→ **YOUR INSTRUCTIONS**
Rewrite the lines below as a numbered list, leaving out any blank lines.
○ ○ ○ ○ ○ ○ ○
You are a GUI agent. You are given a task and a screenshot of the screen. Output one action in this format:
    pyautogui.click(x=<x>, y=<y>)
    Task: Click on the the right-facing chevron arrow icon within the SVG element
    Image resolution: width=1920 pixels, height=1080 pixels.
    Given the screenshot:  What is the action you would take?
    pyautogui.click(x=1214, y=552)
○ ○ ○ ○ ○ ○ ○
→ **EXERCISE OUTPUT**
1. You are a GUI agent. You are given a task and a screenshot of the screen. Output one action in this format:
2.     pyautogui.click(x=<x>, y=<y>)
3.     Task: Click on the the right-facing chevron arrow icon within the SVG element
4.     Image resolution: width=1920 pixels, height=1080 pixels.
5.     Given the screenshot:  What is the action you would take?
6.     pyautogui.click(x=1214, y=552)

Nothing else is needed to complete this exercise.